Adding keep=on to the login request will set ls cookie expiration to date to +30 days. Therefore — until you call libusr_log_out() — every subsequent request with valid ls cookie and the same User Agent as in the initial request, will automatically mark session as "logged in". Note that libusr_log_out() removes all records that belong to the user so it will log them out from every device.
Without keep=on cookie does not have expiration time, so by default it will expire by the end of the current browser session.

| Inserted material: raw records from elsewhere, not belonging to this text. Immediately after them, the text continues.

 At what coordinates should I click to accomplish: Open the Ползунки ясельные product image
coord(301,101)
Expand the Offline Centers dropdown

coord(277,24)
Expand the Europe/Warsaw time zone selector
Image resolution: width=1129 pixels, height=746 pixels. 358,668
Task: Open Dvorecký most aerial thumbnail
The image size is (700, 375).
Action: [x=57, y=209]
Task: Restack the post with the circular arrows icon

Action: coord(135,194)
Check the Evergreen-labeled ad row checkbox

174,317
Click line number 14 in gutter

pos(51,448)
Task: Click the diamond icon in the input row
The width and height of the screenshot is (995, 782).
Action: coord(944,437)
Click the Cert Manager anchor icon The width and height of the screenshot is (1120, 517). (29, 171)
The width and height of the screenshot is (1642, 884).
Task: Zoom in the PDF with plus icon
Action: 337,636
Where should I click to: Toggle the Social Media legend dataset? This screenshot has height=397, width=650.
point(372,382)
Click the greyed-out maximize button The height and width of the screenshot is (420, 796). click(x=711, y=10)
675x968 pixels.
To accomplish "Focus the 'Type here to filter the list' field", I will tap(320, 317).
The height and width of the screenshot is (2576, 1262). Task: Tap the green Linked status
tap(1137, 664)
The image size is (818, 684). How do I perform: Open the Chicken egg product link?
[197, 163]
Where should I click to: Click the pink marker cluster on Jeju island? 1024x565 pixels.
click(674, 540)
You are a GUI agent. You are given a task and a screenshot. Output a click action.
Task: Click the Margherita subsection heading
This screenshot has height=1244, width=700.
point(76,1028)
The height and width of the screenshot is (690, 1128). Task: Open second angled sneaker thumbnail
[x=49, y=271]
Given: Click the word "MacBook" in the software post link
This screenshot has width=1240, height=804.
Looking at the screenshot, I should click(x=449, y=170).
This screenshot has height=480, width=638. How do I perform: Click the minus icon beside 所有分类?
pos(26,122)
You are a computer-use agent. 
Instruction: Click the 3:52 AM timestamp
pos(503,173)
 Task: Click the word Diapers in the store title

Logged in sessions are cached for 30 minutes after last activity. Within this range there is no need to query users_logins table.
Unsuccessful login count and time is stored in users.ula_cnt and users.ula_time. User can try 3 times without negative consequences. Then, to prevent brute-force attacks, the fourth attempt requires waiting for 1 minute, fifth — for 10 minutes, sixth — for 1 hour.